### Task prompt
Copy out each line below containing "computer".

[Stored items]

- - -

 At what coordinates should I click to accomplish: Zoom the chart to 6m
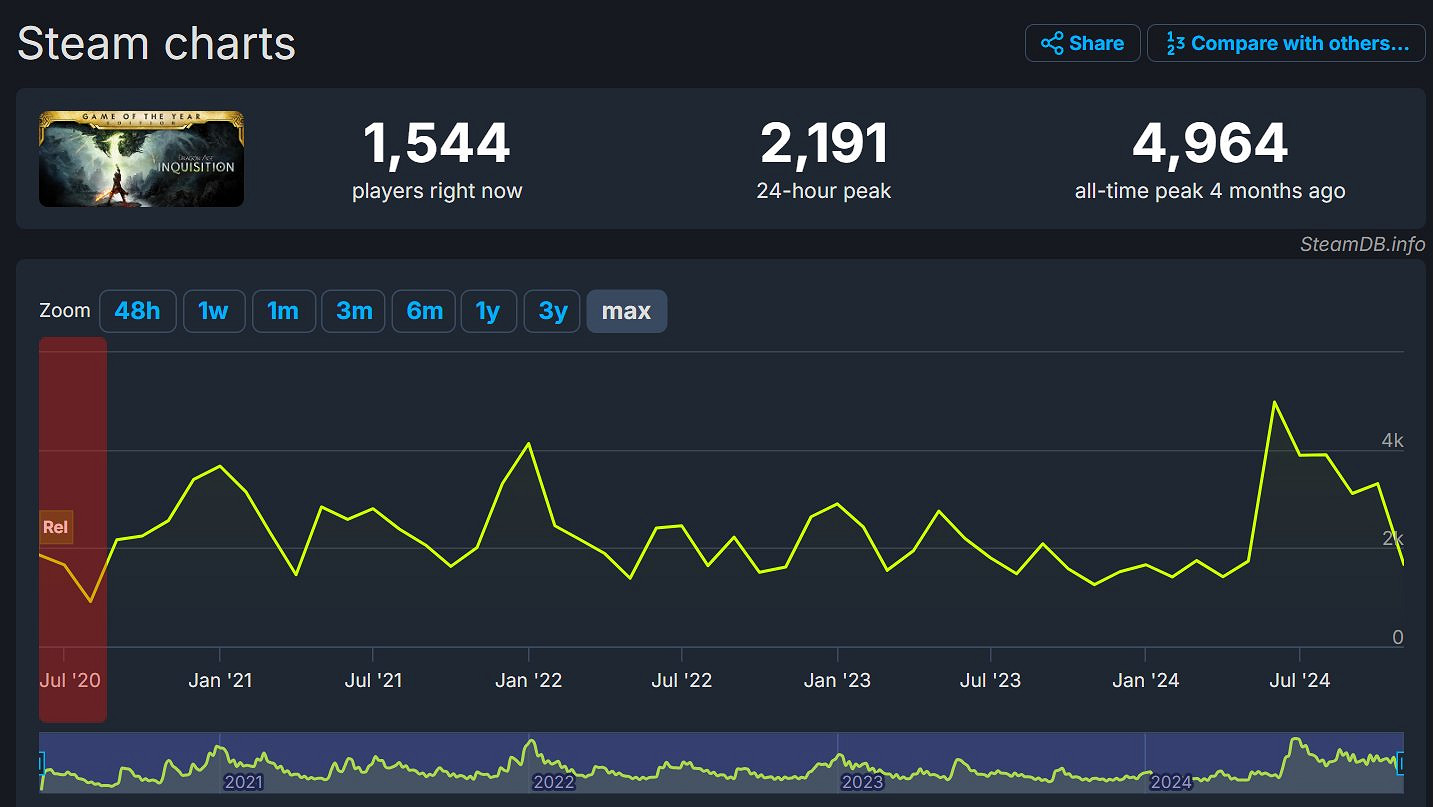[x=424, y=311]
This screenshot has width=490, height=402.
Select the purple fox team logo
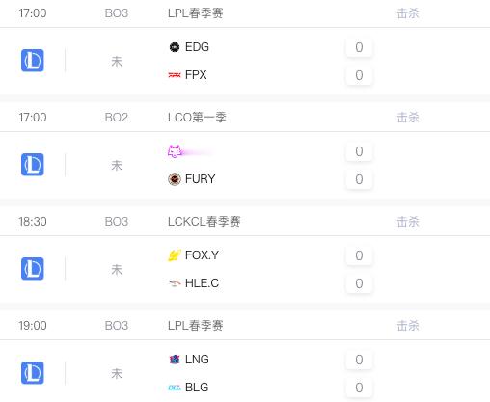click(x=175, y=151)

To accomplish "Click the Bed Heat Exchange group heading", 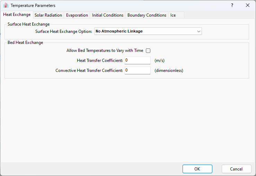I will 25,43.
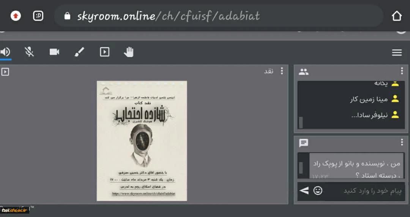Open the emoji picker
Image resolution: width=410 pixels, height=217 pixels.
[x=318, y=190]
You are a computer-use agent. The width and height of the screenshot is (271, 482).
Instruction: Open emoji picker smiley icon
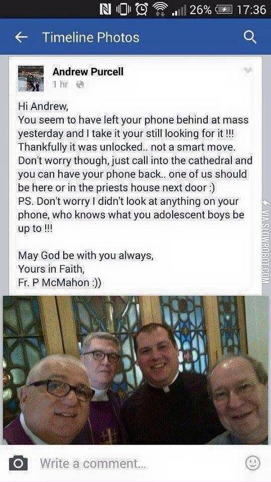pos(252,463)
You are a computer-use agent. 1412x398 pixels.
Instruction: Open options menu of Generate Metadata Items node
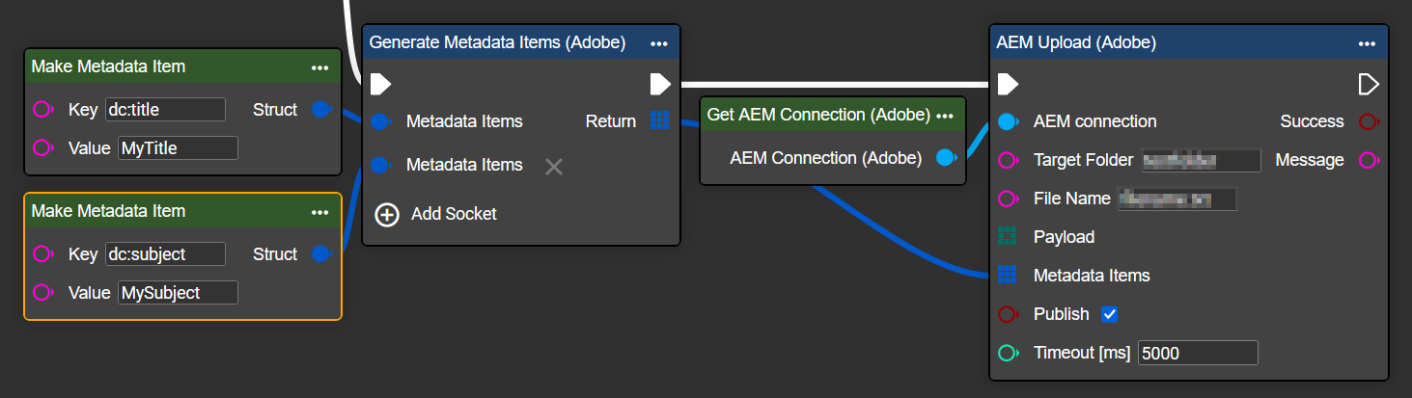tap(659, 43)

- - -

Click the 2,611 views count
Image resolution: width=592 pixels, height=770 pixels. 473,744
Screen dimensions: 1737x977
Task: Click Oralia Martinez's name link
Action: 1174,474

- - -

### Response to the task
You are a computer-use agent. The width and height of the screenshot is (271, 482).
You are a computer-use agent. 1412x398 pixels.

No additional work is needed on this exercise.